Hackwatch: New York Times Uses Bahamian Third Person To Carry Weight For A Con

Media Accountability

This article first appeared in our weekly Hackwatch newsletter on media accountability. Subscribe here to get it delivered straight to your inbox every week, and check out our Hackwatch website.


On December 26, 2022, New York Times reporter Rob Copeland published an article titled, “In the Bahamas, a Lingering Sympathy for Sam Bankman-Fried.” “Residents there [in the Bahamas] have a generous view of the disgraced FTX founder, who has been accused of misusing billions of dollars in customer funds,” Copeland writes. However, rather than convincingly argue his point, Copeland instead relies on the sentiments of (often unnamed) Bahamian citizens, SBF’s philanthropic history, and supposed differences between white-collar and blue-collar crime to manufacture sympathies for the former crypto billionaire. 
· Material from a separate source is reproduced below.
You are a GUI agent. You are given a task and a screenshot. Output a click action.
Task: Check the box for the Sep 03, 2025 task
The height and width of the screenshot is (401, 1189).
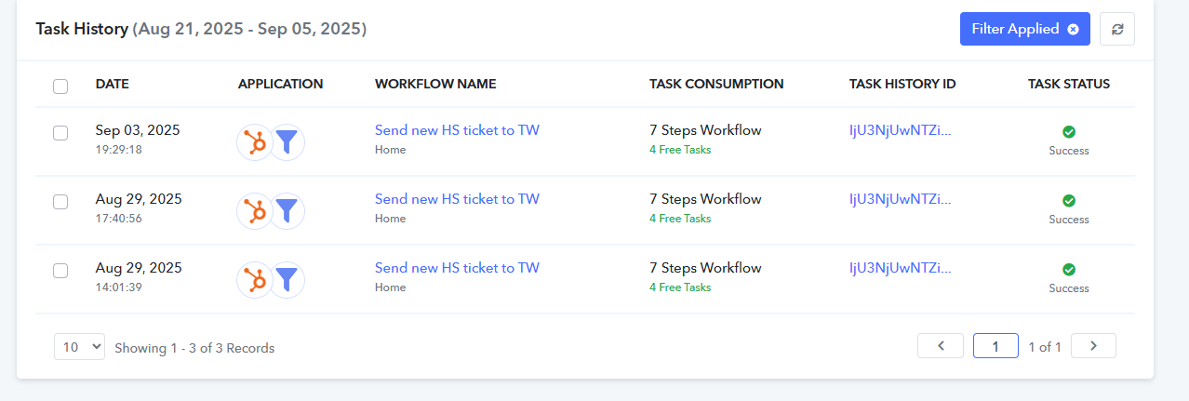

Deconstructing this piece can tell us a lot about the fraught ways developing countries are presented in elite American media, and what purpose these tropes often serve to these outlets and their readers. Our goal is not to mortally condemn this one piece or this one reporter. It is to examine the missteps in a deeply flawed piece of journalism which still made it into the American paper of record, and ask why such a flawed piece was published at all.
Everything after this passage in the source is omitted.